Cool URLs

An idea about preserving web content, even though the author acknowledges difficulties in maintaining original URLs.

A great idea

According to the people who think about web standards, the World Wide Web Consortium (W3C), Cool URIs don’t change. It’s a basic idea: once a page on the internet is created, it should – in theory and with enough money – stay at the same address forever. Always there and available for reference. I think the idea is sound. We have all come across links that no longer work; a concept that became known as link rot. I wrote about it in June 2004, in a post entitled Learning from Others.

Harder in practice

I might like and support the idea, but as I enter my 29th year writing on the web, I know I’ve been unable to honour the concept. For example, above is not, strictly, the right link for the ‘Learning from Others’ post. I might argue that the version here, which is on the domain I used to use for blogging, is more accurate. The content is the same, they’re still my words, but musak.org was the original home.

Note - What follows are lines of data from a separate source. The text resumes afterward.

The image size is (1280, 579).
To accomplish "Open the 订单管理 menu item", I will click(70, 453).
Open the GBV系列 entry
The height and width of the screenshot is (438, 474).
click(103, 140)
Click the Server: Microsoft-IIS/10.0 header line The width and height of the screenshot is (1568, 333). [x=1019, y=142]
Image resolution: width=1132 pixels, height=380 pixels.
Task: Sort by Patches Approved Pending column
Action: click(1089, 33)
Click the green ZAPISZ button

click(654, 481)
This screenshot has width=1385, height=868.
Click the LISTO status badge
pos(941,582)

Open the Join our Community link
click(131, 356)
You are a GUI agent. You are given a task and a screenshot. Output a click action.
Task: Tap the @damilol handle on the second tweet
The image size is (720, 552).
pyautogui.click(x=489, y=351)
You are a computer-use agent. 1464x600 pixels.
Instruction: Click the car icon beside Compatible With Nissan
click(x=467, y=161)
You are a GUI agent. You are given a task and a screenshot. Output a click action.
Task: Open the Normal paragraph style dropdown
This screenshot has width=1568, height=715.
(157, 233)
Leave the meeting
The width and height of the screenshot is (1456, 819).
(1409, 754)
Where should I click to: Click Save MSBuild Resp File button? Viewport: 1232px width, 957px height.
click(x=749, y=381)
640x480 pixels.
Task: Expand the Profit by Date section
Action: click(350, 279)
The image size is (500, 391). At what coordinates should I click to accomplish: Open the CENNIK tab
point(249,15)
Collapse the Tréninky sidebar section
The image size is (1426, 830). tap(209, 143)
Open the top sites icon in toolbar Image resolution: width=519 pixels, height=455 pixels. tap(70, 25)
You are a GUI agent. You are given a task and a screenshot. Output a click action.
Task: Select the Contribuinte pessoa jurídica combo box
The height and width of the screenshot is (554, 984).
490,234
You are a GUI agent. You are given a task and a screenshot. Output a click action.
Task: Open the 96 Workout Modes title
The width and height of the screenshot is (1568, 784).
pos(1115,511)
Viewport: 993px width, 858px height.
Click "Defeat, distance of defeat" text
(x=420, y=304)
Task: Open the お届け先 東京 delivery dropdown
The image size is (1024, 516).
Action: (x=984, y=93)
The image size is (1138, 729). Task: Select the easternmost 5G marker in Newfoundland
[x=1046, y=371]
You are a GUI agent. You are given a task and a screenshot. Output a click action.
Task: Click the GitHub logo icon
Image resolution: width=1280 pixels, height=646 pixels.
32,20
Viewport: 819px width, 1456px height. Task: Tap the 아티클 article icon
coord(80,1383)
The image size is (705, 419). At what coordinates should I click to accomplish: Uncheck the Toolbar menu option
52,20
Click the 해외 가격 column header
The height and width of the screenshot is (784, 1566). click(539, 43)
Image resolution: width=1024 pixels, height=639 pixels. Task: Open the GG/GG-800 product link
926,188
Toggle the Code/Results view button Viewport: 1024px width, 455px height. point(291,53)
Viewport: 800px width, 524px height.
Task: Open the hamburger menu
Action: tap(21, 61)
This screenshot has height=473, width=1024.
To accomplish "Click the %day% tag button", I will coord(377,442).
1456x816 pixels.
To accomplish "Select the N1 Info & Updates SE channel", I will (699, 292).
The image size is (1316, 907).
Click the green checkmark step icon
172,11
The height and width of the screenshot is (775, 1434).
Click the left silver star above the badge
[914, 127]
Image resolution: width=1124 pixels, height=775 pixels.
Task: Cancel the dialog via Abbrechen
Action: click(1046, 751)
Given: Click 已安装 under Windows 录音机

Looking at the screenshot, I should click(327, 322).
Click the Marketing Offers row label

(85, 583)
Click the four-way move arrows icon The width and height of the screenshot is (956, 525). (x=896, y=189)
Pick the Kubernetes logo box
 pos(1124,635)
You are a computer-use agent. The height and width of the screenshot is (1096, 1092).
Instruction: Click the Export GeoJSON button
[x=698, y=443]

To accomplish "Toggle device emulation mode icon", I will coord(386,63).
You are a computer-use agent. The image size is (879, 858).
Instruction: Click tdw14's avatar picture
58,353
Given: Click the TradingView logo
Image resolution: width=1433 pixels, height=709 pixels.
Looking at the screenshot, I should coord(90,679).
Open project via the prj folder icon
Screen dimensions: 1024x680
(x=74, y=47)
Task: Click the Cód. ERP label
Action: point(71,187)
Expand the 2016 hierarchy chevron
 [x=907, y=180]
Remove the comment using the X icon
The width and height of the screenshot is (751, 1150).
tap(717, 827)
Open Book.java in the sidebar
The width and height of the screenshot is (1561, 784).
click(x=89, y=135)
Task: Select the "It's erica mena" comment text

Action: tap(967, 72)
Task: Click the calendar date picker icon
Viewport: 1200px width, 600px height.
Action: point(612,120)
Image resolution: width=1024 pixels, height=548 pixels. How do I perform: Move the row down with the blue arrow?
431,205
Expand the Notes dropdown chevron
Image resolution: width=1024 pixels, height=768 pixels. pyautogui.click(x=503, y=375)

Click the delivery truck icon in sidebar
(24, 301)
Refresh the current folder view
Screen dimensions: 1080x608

That’s still not the original URL, however. Sometime in the mid-2000s I archived the musak.org site when I switched blogging platform. I imported posts into the new tool without much thought. I wasn’t sure I was going to keep the old site around. I also copied some of the posts into curnow.org so that I would keep a copy even if I killed off the other site. The closest to the original URL is now at the wonderful Internet Archive (or Wayback Machine), and is a snapshot from July 2004: Archived: Learning from Others.

If you didn’t know about the archived version and tried to go to the original post it would generate a ‘page not found’ type of error; 404, in internet speak. Even worse, there would be almost no clue that it’s still possible to read the original words. I could do something clever on the server to rewrite the links. Maybe I’ll get to that when I have time to write some code.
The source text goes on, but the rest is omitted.